- **What needs to be done**
In the listing that follows, the lines starting at the one containing "Privacy Policy (334, 2155)" and ending at the one containing "[Fior di Amarena] (380, 694)" are to be returned exactly, both boundary lines included, and no others.

- **Listed records**
───

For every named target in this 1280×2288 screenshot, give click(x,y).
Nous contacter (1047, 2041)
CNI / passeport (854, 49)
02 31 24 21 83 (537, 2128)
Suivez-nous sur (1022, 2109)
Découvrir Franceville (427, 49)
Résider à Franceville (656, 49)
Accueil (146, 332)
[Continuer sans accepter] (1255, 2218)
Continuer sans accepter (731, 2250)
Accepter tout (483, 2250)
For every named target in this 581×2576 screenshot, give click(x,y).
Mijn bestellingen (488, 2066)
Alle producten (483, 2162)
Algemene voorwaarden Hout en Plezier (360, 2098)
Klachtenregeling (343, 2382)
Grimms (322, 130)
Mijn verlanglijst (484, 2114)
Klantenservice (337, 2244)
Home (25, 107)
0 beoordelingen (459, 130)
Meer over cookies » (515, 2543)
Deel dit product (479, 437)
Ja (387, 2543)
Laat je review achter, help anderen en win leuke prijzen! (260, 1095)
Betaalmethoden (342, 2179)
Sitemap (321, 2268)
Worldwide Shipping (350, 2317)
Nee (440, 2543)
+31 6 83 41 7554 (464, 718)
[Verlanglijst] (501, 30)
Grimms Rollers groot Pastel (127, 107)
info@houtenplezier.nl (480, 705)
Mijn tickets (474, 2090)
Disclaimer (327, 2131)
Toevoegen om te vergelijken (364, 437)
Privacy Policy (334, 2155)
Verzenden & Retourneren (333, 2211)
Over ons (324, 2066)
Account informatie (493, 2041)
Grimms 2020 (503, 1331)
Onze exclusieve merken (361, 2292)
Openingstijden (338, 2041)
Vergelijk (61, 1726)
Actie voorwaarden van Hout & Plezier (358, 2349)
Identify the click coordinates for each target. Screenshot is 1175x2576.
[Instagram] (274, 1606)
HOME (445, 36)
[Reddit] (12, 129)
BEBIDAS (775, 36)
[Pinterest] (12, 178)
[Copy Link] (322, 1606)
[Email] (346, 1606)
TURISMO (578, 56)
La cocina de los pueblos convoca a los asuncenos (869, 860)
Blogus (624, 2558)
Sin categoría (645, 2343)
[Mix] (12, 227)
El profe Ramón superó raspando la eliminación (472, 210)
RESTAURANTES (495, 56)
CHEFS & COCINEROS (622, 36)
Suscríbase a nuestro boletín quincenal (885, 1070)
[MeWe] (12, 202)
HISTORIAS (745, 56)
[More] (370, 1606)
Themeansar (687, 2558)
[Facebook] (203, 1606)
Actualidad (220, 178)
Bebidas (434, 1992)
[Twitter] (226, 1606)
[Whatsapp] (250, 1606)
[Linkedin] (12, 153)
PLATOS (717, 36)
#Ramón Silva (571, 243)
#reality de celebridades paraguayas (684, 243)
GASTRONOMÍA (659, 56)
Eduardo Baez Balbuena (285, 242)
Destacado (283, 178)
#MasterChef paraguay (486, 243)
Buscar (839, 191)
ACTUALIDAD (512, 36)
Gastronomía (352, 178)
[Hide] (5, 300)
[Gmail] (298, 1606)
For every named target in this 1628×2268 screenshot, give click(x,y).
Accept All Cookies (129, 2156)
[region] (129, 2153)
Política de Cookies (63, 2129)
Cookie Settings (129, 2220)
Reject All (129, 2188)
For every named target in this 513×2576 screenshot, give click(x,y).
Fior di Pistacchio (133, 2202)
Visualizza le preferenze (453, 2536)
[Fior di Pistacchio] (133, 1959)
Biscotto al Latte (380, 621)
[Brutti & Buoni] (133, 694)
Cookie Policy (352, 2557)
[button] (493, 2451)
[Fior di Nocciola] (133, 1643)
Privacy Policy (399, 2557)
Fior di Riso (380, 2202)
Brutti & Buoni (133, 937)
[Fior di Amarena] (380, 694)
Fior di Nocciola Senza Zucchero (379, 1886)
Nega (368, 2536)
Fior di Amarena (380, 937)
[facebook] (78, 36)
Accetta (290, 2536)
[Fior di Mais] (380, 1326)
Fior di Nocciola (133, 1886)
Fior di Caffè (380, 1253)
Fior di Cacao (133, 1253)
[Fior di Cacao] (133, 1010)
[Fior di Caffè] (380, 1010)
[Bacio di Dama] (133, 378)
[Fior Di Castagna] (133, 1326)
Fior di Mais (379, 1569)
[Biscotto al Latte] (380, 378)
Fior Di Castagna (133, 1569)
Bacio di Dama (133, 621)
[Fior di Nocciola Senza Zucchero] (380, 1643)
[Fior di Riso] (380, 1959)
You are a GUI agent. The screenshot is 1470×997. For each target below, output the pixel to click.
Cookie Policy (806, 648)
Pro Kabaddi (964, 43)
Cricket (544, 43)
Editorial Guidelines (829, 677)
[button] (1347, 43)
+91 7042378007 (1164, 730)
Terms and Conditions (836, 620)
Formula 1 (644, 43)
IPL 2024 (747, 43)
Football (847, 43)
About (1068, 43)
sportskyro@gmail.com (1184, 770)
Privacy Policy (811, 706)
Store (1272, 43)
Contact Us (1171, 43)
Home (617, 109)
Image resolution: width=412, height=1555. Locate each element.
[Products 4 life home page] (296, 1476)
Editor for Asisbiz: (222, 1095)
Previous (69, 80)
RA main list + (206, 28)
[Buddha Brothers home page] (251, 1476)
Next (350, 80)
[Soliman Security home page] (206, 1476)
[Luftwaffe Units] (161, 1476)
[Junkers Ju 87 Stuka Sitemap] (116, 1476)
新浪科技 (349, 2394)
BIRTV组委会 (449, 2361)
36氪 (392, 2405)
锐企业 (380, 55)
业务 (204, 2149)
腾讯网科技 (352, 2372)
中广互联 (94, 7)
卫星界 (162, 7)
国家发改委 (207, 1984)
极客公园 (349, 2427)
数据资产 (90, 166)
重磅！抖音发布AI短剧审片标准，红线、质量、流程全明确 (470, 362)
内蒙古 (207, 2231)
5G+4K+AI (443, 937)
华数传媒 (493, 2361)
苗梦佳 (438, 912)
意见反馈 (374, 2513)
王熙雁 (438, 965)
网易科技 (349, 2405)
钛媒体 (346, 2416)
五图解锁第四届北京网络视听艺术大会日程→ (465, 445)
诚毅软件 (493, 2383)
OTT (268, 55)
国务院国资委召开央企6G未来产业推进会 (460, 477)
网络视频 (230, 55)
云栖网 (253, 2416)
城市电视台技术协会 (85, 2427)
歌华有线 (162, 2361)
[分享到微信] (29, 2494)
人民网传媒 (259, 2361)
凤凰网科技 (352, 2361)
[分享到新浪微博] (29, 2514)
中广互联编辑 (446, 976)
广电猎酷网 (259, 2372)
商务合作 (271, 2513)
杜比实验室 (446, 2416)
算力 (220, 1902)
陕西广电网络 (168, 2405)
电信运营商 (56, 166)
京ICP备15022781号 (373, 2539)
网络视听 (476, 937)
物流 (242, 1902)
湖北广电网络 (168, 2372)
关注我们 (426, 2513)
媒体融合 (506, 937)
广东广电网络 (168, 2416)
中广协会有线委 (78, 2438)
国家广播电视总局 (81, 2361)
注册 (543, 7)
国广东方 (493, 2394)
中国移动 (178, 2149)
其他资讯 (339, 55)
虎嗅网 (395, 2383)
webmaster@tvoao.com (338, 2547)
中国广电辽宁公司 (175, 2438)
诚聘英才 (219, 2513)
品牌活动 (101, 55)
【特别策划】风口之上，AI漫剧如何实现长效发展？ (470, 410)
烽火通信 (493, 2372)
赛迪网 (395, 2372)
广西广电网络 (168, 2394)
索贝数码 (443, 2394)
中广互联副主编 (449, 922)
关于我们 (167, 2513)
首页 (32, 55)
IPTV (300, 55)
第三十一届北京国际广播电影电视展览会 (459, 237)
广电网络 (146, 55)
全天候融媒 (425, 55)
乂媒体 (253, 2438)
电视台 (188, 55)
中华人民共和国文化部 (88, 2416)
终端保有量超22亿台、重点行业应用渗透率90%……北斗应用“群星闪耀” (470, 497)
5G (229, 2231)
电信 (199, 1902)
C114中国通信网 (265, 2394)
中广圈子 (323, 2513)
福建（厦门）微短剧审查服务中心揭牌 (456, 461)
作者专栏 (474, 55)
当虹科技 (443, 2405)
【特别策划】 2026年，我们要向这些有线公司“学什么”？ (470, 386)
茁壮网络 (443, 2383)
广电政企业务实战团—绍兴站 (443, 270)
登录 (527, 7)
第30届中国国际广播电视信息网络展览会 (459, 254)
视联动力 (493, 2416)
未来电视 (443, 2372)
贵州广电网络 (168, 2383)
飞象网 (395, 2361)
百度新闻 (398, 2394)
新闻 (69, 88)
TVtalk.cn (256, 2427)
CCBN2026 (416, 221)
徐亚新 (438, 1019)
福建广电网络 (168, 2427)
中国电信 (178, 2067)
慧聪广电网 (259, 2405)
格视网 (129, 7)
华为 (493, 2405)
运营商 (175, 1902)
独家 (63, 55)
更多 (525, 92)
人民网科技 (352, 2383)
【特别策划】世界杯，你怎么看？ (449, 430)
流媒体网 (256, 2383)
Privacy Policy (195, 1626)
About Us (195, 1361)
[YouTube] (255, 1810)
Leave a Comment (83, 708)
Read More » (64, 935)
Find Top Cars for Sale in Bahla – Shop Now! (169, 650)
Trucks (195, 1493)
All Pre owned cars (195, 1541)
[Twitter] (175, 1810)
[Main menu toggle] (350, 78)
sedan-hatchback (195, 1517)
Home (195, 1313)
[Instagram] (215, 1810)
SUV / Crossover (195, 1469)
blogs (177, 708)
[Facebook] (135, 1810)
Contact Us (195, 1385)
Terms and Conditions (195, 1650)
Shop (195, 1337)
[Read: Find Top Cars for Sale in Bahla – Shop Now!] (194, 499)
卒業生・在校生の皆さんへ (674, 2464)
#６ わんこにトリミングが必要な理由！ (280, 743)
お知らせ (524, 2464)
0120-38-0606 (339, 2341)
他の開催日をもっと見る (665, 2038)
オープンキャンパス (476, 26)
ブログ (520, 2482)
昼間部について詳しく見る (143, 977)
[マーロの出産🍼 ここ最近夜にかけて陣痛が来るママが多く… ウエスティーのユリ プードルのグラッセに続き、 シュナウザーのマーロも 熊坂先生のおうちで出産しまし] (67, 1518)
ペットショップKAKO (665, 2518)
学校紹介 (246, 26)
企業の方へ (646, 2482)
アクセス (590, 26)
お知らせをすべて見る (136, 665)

───

- **Answer for this exercise**
Privacy Policy (334, 2155)
Verzenden & Retourneren (333, 2211)
Over ons (324, 2066)
Account informatie (493, 2041)
Grimms 2020 (503, 1331)
Onze exclusieve merken (361, 2292)
Openingstijden (338, 2041)
Vergelijk (61, 1726)
Actie voorwaarden van Hout & Plezier (358, 2349)
Identify the click coordinates for each target. Screenshot is 1175x2576.
[Instagram] (274, 1606)
HOME (445, 36)
[Reddit] (12, 129)
BEBIDAS (775, 36)
[Pinterest] (12, 178)
[Copy Link] (322, 1606)
[Email] (346, 1606)
TURISMO (578, 56)
La cocina de los pueblos convoca a los asuncenos (869, 860)
Blogus (624, 2558)
Sin categoría (645, 2343)
[Mix] (12, 227)
El profe Ramón superó raspando la eliminación (472, 210)
RESTAURANTES (495, 56)
CHEFS & COCINEROS (622, 36)
Suscríbase a nuestro boletín quincenal (885, 1070)
[MeWe] (12, 202)
HISTORIAS (745, 56)
[More] (370, 1606)
Themeansar (687, 2558)
[Facebook] (203, 1606)
Actualidad (220, 178)
Bebidas (434, 1992)
[Twitter] (226, 1606)
[Whatsapp] (250, 1606)
[Linkedin] (12, 153)
PLATOS (717, 36)
#Ramón Silva (571, 243)
#reality de celebridades paraguayas (684, 243)
GASTRONOMÍA (659, 56)
Eduardo Baez Balbuena (285, 242)
Destacado (283, 178)
#MasterChef paraguay (486, 243)
Buscar (839, 191)
ACTUALIDAD (512, 36)
Gastronomía (352, 178)
[Hide] (5, 300)
[Gmail] (298, 1606)
For every named target in this 1628×2268 screenshot, give click(x,y).
Accept All Cookies (129, 2156)
[region] (129, 2153)
Política de Cookies (63, 2129)
Cookie Settings (129, 2220)
Reject All (129, 2188)
For every named target in this 513×2576 screenshot, give click(x,y).
Fior di Pistacchio (133, 2202)
Visualizza le preferenze (453, 2536)
[Fior di Pistacchio] (133, 1959)
Biscotto al Latte (380, 621)
[Brutti & Buoni] (133, 694)
Cookie Policy (352, 2557)
[button] (493, 2451)
[Fior di Nocciola] (133, 1643)
Privacy Policy (399, 2557)
Fior di Riso (380, 2202)
Brutti & Buoni (133, 937)
[Fior di Amarena] (380, 694)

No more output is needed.